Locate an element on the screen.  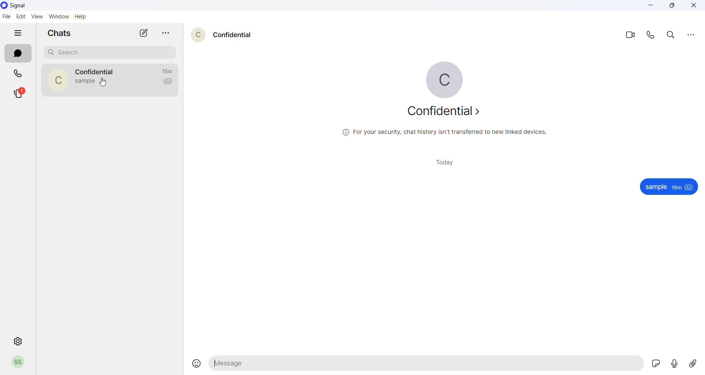
seen is located at coordinates (689, 188).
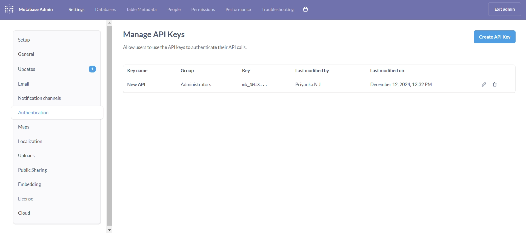 Image resolution: width=526 pixels, height=233 pixels. What do you see at coordinates (37, 10) in the screenshot?
I see `metabase admini` at bounding box center [37, 10].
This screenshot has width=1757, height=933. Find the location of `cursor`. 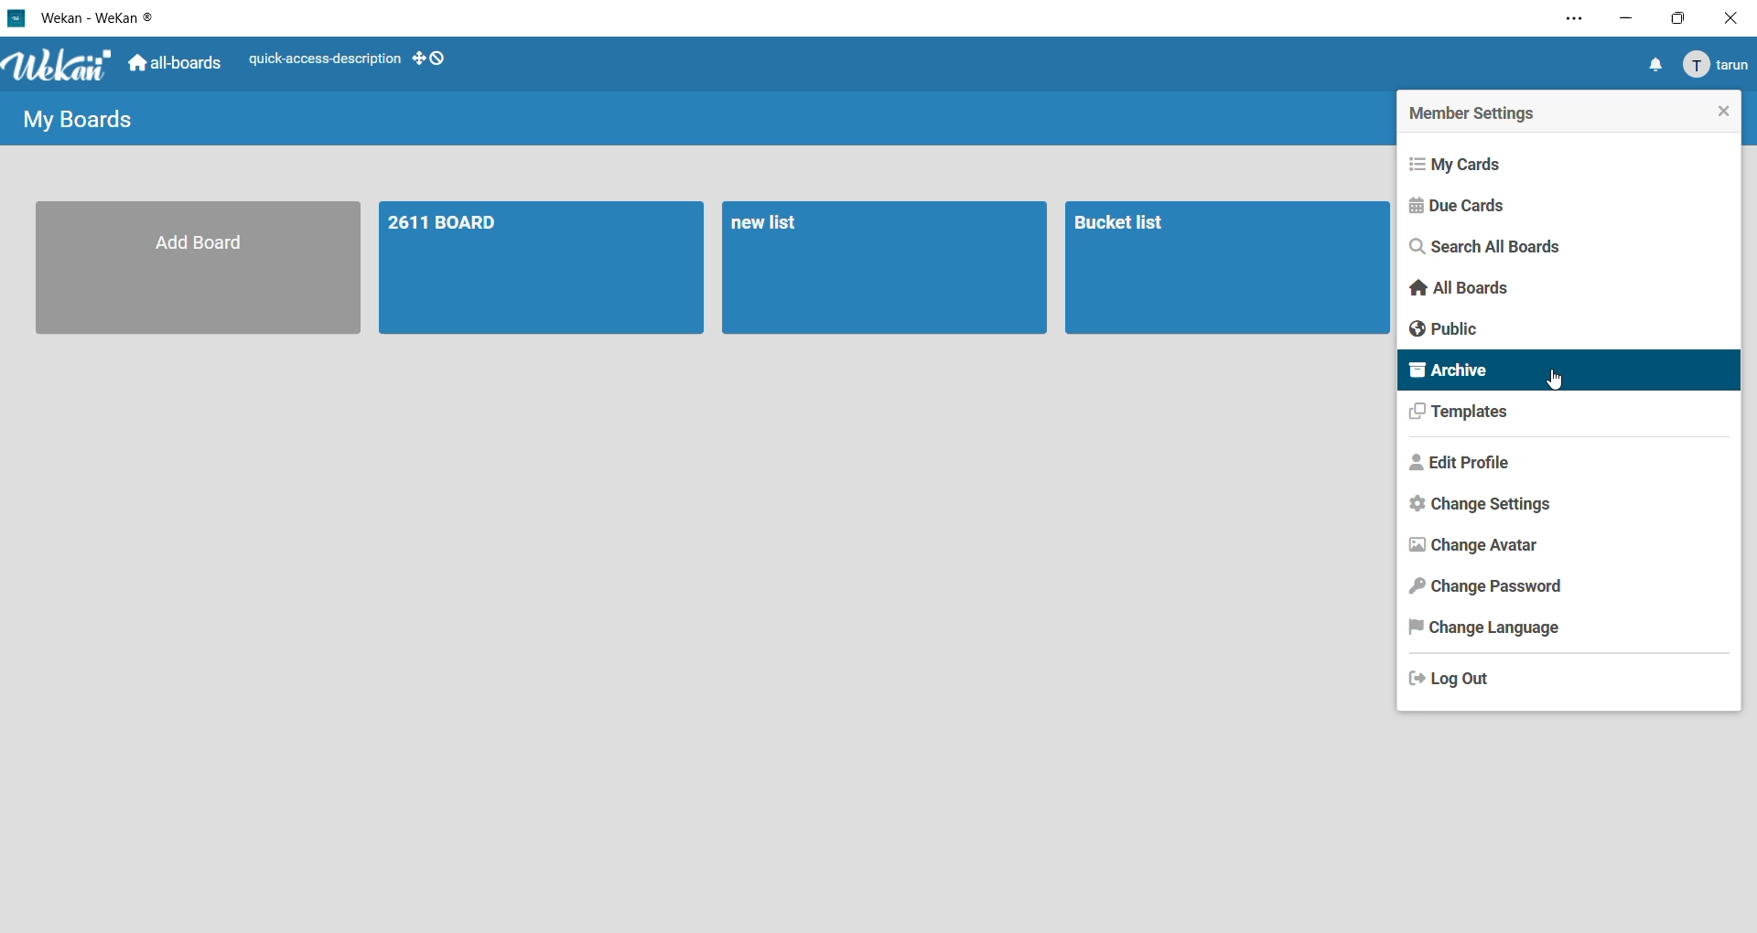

What to produce
Please repeat the records above word for word, leaving out the pictures.

Written solution
Locate an element on the screen.  
seen is located at coordinates (689, 188).
 Image resolution: width=526 pixels, height=233 pixels. What do you see at coordinates (37, 10) in the screenshot?
I see `metabase admini` at bounding box center [37, 10].
This screenshot has width=1757, height=933. Find the location of `cursor`. 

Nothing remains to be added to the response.